Ludwig van Beethoven (born December 17, 1770 – March 26, 1827) was a German classical composer. He plays an important role in the transition from the classical music era to the romantic music era. Beethoven is universally recognized as the greatest, most famous and influential composer of many later composers and songwriters. The house in the ancient city of Bonn is the place where the famous composer Beethoven once lived.
Ludwig van Beethoven
Ludwig van Beethoven was born in 1770 in the small house at 20 Bonngasse Street, Bonn, not far from the river Rhein. This is also the place that witnessed his growth, his playing music and the process of his composing works.
Bonn ancient city, where Beethoven was born
The 18th-century house is today known as the Beethoven Museum in Bonn (German for Beethoven-Haus Bonn). It is a lovely small wooden house, in which the outside is with red and blue alternating, inside there are more than a dozen function rooms. The baroque stone facade of the house is built over cellars dating from the 12th or 13th centuries. The ground floor has a kitchen and a utility room. The bedrooms are in the attic.
The house where Beethoven is at number 20, Bonngasse Street, Bonn
Since the Mid-19th Century, the house at Bonngasse 20 has undergone many ups and downs. After the main door was significantly widened in 1836, a restaurant called “Beethoven's Geburtshaus” (Beethoven's Birthplace) was opened on the ground floor in 1873. In 1888 a merchant took over the house, but then put it up for sale in 1889.
The Bonn City Government was not interested in buying the house, so in 1889 the Beethoven-Haus Society was founded with the aim to buy and turn the house into a memorial site for the composer. Most of the building remains the same as before. The galleries in the Beethoven house are arranged in ordinal numbers from 1 to 12.
It now stores more than 150 documents and original texts related to his entire creative life, including the times when he lived in Bonn and in Vienna. The museum was opened on May 10, 1893, during the Second Chamber Music Festival.
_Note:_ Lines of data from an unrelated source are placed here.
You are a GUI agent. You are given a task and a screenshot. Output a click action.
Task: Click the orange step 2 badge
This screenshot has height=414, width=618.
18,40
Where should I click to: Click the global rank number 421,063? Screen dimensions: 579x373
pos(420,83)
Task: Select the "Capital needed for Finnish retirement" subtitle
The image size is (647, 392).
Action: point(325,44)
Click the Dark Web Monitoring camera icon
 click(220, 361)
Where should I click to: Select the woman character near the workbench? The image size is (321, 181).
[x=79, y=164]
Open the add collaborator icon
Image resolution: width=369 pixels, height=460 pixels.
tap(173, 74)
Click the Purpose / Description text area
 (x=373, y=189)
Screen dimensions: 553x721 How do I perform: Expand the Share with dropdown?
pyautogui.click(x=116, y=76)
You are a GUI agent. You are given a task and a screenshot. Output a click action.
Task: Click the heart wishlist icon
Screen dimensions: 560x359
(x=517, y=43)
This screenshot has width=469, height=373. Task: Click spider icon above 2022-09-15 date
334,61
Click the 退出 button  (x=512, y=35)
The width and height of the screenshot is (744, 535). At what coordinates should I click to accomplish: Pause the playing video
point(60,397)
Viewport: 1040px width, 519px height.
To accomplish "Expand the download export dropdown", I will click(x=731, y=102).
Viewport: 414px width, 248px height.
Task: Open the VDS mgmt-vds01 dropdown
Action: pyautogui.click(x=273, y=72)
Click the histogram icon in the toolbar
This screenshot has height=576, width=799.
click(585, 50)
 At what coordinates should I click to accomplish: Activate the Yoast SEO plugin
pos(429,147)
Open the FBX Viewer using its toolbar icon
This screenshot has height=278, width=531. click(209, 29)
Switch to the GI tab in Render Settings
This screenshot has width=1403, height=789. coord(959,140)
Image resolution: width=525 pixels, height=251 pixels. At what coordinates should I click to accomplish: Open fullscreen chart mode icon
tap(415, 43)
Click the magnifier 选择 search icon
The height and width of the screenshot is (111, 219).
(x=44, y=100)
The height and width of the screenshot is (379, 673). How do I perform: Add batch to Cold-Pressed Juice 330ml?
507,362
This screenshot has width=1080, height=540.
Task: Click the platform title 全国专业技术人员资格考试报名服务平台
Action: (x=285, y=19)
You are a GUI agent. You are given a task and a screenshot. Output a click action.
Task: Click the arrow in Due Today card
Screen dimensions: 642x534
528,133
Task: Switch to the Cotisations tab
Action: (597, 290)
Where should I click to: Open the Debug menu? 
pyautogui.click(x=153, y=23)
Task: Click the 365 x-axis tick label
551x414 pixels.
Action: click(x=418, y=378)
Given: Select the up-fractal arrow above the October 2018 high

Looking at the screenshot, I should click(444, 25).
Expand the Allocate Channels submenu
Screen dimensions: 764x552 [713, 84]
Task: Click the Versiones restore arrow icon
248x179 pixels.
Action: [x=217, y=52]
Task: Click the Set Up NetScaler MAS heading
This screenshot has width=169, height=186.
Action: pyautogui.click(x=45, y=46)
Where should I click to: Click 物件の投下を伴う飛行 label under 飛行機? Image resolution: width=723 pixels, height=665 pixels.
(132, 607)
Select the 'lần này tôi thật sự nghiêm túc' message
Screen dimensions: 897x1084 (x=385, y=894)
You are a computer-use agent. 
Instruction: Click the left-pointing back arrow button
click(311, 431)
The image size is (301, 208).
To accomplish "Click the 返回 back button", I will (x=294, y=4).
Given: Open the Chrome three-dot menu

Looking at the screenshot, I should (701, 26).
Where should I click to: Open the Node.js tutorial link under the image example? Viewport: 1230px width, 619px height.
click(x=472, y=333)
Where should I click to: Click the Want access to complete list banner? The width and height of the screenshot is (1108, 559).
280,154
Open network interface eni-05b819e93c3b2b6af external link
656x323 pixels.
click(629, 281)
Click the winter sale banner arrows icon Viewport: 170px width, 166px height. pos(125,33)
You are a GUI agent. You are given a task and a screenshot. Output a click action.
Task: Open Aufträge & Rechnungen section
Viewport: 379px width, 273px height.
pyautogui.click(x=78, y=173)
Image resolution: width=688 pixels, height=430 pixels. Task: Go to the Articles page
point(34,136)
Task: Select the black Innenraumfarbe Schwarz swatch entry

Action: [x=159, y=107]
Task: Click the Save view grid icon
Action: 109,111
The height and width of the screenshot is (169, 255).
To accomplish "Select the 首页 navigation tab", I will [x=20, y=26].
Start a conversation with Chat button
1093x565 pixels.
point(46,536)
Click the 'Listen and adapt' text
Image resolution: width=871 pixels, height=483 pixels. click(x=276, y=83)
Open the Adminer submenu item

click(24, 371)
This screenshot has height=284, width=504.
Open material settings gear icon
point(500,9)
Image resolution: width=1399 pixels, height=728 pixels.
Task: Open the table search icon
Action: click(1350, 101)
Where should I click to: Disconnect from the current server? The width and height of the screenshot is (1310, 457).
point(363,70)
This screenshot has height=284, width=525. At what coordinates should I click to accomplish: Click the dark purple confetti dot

In addition to ongoing renovations, the first major restoration of the house was carried out in the mid-1930s. This restoration includes the house next door “Im Mohren”, which was converted into the Beethoven Archives. In the late 1960s, this house underwent the second and third major restoration from 1994 to 1996. Today, the museum is spread over both two houses.
The museum displays many works related to the composer Beethoven such as music discs composed by him, his autographs, musical instruments, figurines, and pictures of him.
The museum displays works about Beethoven
Beethoven Haus is easily accessed by road from the main station. If you take the tram or a bus, you can stop at the nearby Bertha-von-Suttner-Platz stop. If you go by car, you can park at the city's parking lots such as: Stiftsgarage, Marktgarage or Friedensplatzgarage.